* _How to complete this task_
Could you show all lines in the entries below that contain the string "computer"?

* _Source material_
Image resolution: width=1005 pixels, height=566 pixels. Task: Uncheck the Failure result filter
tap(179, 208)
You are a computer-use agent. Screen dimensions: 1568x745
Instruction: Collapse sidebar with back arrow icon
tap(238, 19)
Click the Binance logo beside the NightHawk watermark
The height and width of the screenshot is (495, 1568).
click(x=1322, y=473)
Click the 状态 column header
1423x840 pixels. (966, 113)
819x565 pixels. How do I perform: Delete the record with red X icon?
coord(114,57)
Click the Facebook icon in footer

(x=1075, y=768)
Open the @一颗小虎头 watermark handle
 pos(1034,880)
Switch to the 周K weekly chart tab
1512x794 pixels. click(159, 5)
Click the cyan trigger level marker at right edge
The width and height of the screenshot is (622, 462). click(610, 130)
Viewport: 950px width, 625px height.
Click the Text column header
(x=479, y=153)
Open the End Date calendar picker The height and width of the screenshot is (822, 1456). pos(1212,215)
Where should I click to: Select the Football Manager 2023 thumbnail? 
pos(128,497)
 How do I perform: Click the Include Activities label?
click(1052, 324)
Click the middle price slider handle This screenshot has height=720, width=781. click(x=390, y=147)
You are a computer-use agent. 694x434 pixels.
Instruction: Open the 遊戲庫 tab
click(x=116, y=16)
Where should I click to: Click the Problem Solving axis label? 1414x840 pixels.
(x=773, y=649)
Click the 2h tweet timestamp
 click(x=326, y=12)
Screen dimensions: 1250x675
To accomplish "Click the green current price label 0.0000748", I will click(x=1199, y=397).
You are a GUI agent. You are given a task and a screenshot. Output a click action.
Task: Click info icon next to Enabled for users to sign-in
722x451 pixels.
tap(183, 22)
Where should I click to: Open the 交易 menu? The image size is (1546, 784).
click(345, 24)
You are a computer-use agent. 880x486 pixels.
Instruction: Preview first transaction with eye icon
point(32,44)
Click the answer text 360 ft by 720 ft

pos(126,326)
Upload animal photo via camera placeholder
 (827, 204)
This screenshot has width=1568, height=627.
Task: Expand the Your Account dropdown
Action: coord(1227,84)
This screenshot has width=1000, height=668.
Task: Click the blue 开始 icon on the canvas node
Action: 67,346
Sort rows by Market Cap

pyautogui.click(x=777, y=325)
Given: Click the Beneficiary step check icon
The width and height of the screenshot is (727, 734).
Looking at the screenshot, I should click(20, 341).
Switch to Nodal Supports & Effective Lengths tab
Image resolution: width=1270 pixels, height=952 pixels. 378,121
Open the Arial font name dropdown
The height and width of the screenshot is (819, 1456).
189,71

* _Expected output_
You are a computer-use agent. Screen dimensions: 1568x745
You are a computer-use agent. 694x434 pixels.
You are a computer-use agent. 880x486 pixels.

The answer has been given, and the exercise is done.